Saturday, August 26, 2006

Resilience and Change

When Kira and I visited Bryce Canyon and Zion National Park last month, one of the things that amazed me was the ways trees could survive with such a tenuous hold in the rocks. In both of these parks, rock was the rule for the surface terrain, yet all kinds of vegetation, especially trees, managed to thrive in such a harsh environment.

Life is so resilient. It really helps to experience some of that truth from time to time.

When we made that trip, I was feeling vaguely dissatisfied with my life. Going away for that weekend wasn't really planned, but I felt a need to get out of town, so we did it. When we came back home I felt even more unsettled.

What is becoming more and more clear to me is that I need more from my life than I have been allowing myself to have. And I need more of a connection to earth energy, creativity, cycles. I act as though I don't have access to the nurturance I need to have a bigger and more expansive life.

All the while, everything I need is right here: within me, around me, in the people I know, in my relationships both intimate and casual. In the same way that these trees make use of every possible nutrient to stay alive in the midst of an environment that seems inhospitable, I need to do the same -- and I have far more sources to meet my needs.

I am reminded of a fairly cliche plaque a friend gave me once many years ago:
Sometimes I go about pitying myself and all the time
I am being carried on great winds across the sky.
~ Chippewa Indian
Very true.

I am still dissatisfied with my life, but I am starting to see ways that it can be more expansive.
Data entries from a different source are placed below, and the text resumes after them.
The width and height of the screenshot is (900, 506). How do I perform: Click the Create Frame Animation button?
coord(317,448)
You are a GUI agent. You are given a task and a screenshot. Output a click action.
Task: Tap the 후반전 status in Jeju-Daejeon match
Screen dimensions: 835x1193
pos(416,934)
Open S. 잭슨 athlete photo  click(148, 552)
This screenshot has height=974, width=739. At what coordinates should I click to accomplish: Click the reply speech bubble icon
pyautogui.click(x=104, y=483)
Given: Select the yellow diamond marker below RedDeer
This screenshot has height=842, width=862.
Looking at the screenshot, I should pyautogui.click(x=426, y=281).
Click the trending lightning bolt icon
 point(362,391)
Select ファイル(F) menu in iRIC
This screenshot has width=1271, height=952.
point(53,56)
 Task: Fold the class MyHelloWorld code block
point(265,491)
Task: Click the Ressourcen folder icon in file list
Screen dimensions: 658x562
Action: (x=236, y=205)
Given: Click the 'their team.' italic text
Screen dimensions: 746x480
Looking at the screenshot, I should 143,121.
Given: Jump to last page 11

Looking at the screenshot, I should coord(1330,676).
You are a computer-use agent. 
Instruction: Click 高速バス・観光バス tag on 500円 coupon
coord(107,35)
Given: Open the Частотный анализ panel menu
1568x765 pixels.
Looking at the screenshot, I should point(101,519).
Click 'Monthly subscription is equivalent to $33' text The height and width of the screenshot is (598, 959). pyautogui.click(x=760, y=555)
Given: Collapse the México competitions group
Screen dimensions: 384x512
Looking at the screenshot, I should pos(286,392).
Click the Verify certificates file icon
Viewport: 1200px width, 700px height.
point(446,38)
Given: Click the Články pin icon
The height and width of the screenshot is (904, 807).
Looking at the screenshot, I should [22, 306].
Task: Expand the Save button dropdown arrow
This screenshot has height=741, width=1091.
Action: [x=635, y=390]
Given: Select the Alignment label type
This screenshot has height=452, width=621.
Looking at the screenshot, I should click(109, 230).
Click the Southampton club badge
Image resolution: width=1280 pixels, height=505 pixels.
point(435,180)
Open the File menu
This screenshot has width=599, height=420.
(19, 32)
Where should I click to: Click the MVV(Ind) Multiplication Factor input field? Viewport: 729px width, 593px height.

I am transforming the way I train my clients in ways that feel more integrated to me and more helpful to them. I am trying to reconnect with creativity through Elegant Thorn Review. And as Kira and I work on the outline of a relationships workshop we plan to lead, our relationship becomes deeper and more connected through the material we study.

There are many more ways to cope with this evolution of my purpose -- not least of which is trying to stay in touch with the process as it emerges -- but writing about it helps to clarify the direction I am going and where I need to go next.

So I hope to get back to the kind of blogging I was doing last spring when my last cycle of emergence was unfolding.